Never miss a chance to say thank you.
That’s a lesson I’ve learned throughout my entire career, from my time caring for our men and women in the United States Navy, to my current position working with hundreds of providers throughout northern New Jersey.
More than just a recognition for a job well-done, saying “thank you” has the power to uplift, inspire and create comradery among team members. While this idea isn’t necessarily an original one, it is easily forgotten in today’s fast-paced world, where deadlines are everywhere, and there never seems to be enough time to reflect on the effort and commitment necessary to complete a mission.
However, I recently had a chance to reflect and act on a situation that drove this point home for me, a realization that I hope will illustrate not only the power of “thank you” but the strength of character behind one of our nation’s most respected military leaders.
Approximately 20 years ago, while I was a cardiology fellow in the Navy at Bethesda, I had the opportunity to be part of a team that performed an emergency angioplasty on a high-ranking member of General Colin Powell’s staff.

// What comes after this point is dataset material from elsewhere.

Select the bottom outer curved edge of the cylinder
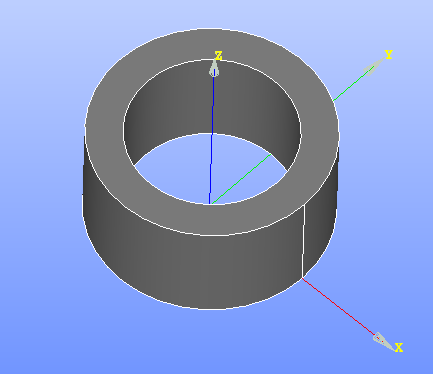Screen dimensions: 433x374 coord(207,309)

At the time, General Powell was the Chairman of the Joint Chiefs, the highest ranking military officer in the nation.
I had the privilege of caring for many VIPs during my nine years at the National Naval Medical Center, including Supreme Court Justices, Members of Congress and military leaders. I quickly discerned a consistency among nearly all of them. Those who took the time to merely say “thank you” to the members of the care team were few and far between.

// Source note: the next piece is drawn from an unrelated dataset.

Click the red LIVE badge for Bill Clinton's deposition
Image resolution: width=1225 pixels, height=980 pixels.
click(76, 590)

General Powell was a notable exception. After we cared for the individual on his staff, the General took the time to personally inscribe his official photograph and send them to all the members of the care team. Not just the doctors, but also the nurses, the corpsmen, the admin staff. I still have the picture in my office to this day – it’s inscribed:
“Dr. S. Sheris, thank you for saving a friend’s life.” Colin Powell, GEN, USA.

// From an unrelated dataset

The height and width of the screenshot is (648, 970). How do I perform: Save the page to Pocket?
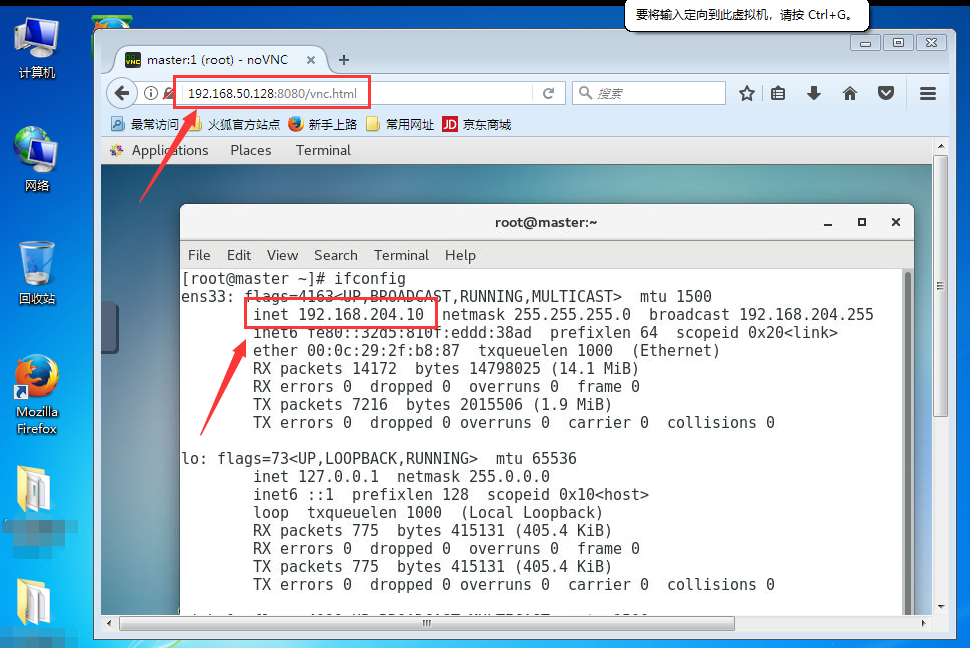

It didn’t matter whether you were the attending, the fellow, or a corpsman – everyone received the same inscribed photograph. Perhaps a bit exaggerated in characterizing the procedure we performed, but the fact that he took the time to acknowledge those of us who were on the “front lines” of medical care was not lost on me.
I recently had the opportunity to retell that story to General Powell at a recent American Hospital Association meeting, allowing me to close a career loop. I told the General “Thank you for saying thank you to my corpsmen”, as it reminds me to always acknowledge my team, and to look out for their welfare, because for sure, great outcomes depend on our collective efforts.
We sometimes forget that the mere act of saying “thank you” to teammates is what humanizes us and sustains us through all our daily challenges. The way General Powell deliberately extended his appreciation to all the members of our team was significant. It reminds me to be humble at all times, that it takes each and every one of us working together and being on top of our game in order to do what we do. As he says, “there is no end to the good you can do if you don’t care who gets the credit.”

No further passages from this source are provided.